Jeanie Fisher of the Seattle Municipal Archives kindly took the time to answer questions from Sara Brumfield of FromThePage, and discussed their project and experience using the platform.
First, tell us about your documents
Most of the records we currently have up on FromThePage come from our General Files collection, which consists of records documenting City of Seattle activities from the 1870s to the early 1900s.
These are documents that were filed with the City Clerk’s Office, so they range from letters and petitions to claims, reports, bids, and contracts for work. I think they’re really interesting because they illustrate the growth of a booming city in the words of everyday people who were there.
For example, if you wanted the road in front of your house paved or graded, you wrote to the City. If you had a problem with unruly livestock roaming the street and were kept up at night by the incessant sound of cowbells, you complained to the City. If you felt that your neighborhood deserved a fire station, or a connection to the municipal water supply, you might organize a petition, get your neighbors to sign, and submit it to the City. These records are now saved in the General Files collection, and they include the names and words of people who may not be documented elsewhere.
Also available to transcribe are City Council minutes, which can give the other side of the discussion and record any actions that were (or were not) ultimately taken.
We’re also working on scanning more handwritten documents from other collections to add to the project, so stay tuned!
What are your goals for the project?
Our goal is to make the content of these records fully searchable so everyone can more easily find and access the information in them.
The records are full of gold nuggets for genealogists, and they’re valuable primary sources for students and anyone interested in early Seattle history. Our goal is also to increase the visibility of our materials and engage new audiences and volunteers in a way that is as “hands-on” as possible in a virtual environment.
How are you recruiting or finding volunteers/collaborators?
We’ve put the word out through our website, features in our quarterly newsletter, and posts on our social media channels.
We were thrilled when the project was featured on a local news show, which gave us a lot of great exposure and quadrupled our new transcribers, literally overnight!
Probably like many others, we noticed an uptick in transcriptions and transcribers when the pandemic started and people began staying at home.
Can you share your experience using FromThePage?
We wanted an uncomplicated platform that would be easy to set up and also be easy for people of any technical ability to use.
We also like that FTP is a web-based platform that can be easily accessed from anywhere, whether you want to create an account or participate as a guest. Also, the ability to test-drive the transcription platform with a trial account was a great way for us to see if the program would work for our needs. We were able to get a sense of how it would fit with our internal workflow, and also get feedback from our first transcribers as to how it was working for them. And since the platform is scalable with different options depending on your number of records and/or institutional capacity, we’re able to work within a level that best fit our needs. Any questions we had along the way have been quickly addressed by FTP staff, so it’s been a positive experience all around!
How does FromThePage & crowdsourcing fit with a municipal archive?
Access is a big part of what we do.
As a government archives, our materials are public record and open to everyone. We’ve been digitizing records and making them available online for many years, usually with full-text searchability, except in cases where handwriting trips up the OCR software.

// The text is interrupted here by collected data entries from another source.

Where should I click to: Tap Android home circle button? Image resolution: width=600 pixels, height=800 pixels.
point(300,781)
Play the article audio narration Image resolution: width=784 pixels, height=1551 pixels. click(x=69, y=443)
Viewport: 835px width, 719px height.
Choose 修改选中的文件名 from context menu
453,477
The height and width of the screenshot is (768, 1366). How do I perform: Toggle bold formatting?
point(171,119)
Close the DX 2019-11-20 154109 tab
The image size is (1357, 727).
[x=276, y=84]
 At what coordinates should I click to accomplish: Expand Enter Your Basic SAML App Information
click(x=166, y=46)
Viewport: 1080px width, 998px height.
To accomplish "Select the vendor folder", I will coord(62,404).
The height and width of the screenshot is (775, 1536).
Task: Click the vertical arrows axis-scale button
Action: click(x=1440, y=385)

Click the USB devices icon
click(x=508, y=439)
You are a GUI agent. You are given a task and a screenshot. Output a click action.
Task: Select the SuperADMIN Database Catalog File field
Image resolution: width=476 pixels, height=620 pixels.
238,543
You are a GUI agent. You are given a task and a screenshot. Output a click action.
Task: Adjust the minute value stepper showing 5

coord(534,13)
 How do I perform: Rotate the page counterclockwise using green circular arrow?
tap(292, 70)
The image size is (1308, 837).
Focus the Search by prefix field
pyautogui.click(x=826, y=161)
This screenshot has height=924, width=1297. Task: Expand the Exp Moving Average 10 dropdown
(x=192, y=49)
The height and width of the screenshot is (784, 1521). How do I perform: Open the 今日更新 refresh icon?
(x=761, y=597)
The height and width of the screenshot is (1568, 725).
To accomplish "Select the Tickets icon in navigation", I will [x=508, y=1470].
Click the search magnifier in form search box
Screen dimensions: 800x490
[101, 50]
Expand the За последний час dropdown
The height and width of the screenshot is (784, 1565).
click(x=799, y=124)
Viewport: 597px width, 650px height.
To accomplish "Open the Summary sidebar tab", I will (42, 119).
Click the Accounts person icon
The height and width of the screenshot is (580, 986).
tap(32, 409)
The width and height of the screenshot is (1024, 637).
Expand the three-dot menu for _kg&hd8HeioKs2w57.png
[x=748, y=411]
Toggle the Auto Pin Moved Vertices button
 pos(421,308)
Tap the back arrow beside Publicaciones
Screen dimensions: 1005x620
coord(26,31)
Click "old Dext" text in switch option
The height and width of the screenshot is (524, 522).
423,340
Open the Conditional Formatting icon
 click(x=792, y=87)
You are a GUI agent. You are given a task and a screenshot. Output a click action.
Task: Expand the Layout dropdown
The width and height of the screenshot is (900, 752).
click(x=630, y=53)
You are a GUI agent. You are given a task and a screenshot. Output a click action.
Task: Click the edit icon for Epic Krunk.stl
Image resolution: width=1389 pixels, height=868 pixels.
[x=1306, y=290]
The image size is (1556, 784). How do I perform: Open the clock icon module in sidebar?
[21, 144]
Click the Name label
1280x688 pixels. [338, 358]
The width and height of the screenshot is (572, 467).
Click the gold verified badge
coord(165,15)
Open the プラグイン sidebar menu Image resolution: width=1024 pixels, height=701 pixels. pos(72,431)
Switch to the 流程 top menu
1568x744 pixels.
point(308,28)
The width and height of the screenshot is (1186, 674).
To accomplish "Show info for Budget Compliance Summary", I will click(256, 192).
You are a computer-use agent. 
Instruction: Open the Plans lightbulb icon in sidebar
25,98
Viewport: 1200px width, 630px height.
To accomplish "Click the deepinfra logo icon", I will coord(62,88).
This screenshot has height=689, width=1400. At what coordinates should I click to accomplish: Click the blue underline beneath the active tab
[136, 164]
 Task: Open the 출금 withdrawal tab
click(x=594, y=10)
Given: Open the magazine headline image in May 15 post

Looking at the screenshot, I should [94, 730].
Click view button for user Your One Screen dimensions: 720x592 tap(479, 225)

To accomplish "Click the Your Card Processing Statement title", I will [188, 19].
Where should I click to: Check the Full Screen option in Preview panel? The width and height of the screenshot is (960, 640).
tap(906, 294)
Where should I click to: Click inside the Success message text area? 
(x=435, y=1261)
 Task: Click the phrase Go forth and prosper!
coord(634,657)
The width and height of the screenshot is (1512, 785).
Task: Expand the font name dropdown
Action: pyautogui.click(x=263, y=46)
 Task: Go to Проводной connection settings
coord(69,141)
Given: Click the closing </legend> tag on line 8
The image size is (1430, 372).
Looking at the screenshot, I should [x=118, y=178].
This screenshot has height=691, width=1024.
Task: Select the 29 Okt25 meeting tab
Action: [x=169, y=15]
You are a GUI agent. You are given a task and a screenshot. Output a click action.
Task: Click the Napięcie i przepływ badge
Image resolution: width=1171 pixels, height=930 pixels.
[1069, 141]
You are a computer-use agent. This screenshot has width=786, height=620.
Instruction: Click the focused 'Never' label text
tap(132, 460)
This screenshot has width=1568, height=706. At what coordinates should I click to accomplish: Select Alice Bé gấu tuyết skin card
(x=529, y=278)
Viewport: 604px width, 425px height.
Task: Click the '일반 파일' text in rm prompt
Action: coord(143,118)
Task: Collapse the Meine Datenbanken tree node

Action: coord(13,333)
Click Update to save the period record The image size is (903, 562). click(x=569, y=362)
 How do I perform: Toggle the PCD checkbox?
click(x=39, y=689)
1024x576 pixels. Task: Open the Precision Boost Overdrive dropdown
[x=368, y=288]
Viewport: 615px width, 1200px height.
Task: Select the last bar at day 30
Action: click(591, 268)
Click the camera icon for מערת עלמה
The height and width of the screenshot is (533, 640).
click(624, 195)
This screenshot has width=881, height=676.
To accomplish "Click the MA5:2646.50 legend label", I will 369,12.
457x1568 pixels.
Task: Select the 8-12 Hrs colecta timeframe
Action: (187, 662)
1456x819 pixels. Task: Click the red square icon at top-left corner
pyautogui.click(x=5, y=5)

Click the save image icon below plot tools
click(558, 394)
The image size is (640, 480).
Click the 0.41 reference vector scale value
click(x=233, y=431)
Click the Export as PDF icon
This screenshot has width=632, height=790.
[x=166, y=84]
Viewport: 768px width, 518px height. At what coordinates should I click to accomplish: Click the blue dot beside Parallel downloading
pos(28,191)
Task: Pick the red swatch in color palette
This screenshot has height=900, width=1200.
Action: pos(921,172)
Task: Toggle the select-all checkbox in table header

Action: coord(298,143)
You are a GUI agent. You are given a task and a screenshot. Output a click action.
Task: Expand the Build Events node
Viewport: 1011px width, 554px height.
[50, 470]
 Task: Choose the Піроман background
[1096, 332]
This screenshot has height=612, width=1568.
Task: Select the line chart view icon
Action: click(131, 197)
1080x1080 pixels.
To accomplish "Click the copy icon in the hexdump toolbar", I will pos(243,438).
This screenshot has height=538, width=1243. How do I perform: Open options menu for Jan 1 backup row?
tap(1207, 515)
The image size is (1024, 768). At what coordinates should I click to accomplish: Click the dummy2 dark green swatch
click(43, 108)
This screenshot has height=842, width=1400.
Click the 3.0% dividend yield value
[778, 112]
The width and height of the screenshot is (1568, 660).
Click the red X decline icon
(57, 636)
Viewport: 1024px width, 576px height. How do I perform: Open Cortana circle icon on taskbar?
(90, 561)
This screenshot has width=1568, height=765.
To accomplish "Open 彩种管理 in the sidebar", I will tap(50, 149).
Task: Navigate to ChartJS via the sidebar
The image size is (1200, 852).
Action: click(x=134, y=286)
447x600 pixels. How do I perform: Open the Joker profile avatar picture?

So having the transcriptions gives us the opportunity to open up these records in a way that goes beyond having the digital surrogate online, by adding that full content to our indexes. And the transcriptions are also useful for us as archivists to have easier and quicker access to these records when answering reference questions and researching new exhibits.
What would you tell folks considering a similar project?
A good first step for us was to try our hand at transcribing.
We browsed projects from other institutions – both at FromThePage and other platforms – to test drive how a crowdsourced transcription project could work from the user’s perspective. This helped us gauge the user-friendliness of a given platform, and it was also useful to see the kinds of records people were transcribing.
Anything else you’d like to tell us?
It’s been exciting to see the transcriptions come in and hear from our community of volunteer transcribers who say they enjoy this unique way of learning about the history of their city!